Wall Street capped another wobbly day of trading Wednesday with an uneven finish for the major stock indexes ahead of the Thanksgiving holiday. The S&P 500 rose 0.2% after wavering between small gains and losses most of the morning, the AP reports. The benchmark index regained its footing in the final hour of trading. The Dow Jones Industrial Average slipped less than 0.1% after having been down 0.6% in the early going. The Nasdaq rose 0.4%, getting a lift from a late-afternoon rally in technology stocks. The S&P 500 rose 10.76 points to 4,701.46. The index set an all-time high last Thursday. The Dow slipped 9.42 points to 35,804.38, and the Nasdaq gained 70.09 points to 15,845.23.

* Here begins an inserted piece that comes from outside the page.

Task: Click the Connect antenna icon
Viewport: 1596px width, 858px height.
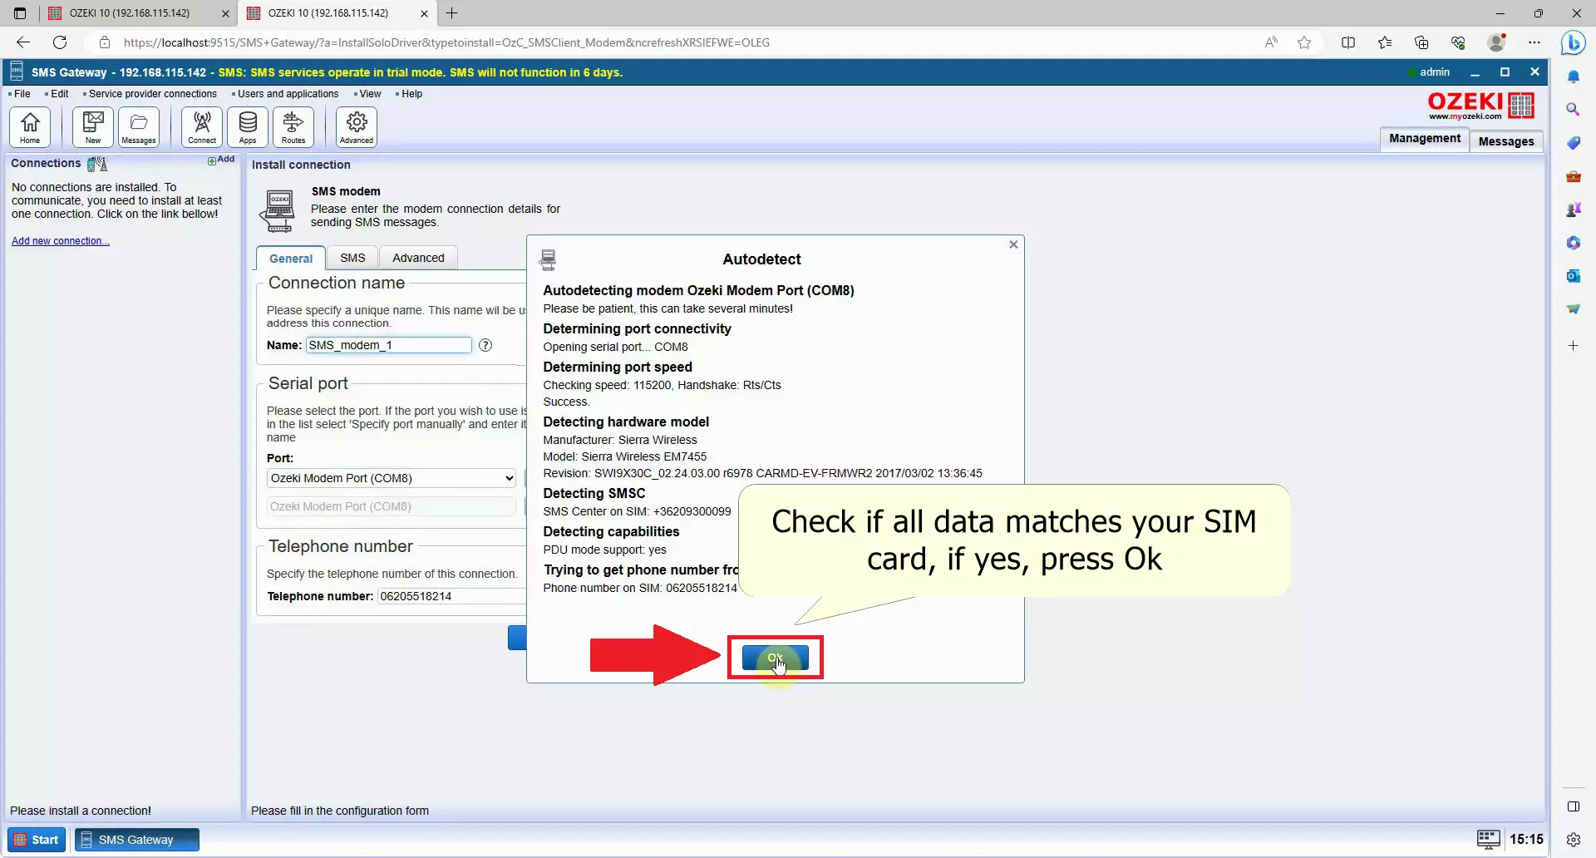Action: point(202,127)
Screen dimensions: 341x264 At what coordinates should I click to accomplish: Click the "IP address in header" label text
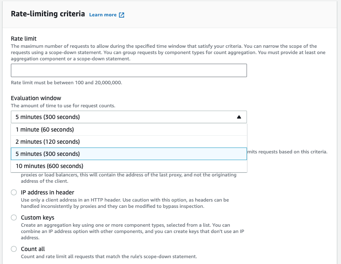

Investors kept an eye on the latest batch of quarterly report cards. Gap nosedived 24.1% after the clothing chain said supply chain problems crimped its third-quarter earnings and revenue. Department store operator Nordstrom plunged 29% after reporting weak third-quarter earnings. Computer maker HP rose 10.10% for the biggest gain in the S&P 500 after reporting solid financial results. Autodesk slumped 15.5% after the design software company warned investors the pace of its recovery is being impacted by supply chain problems and pressure from inflation.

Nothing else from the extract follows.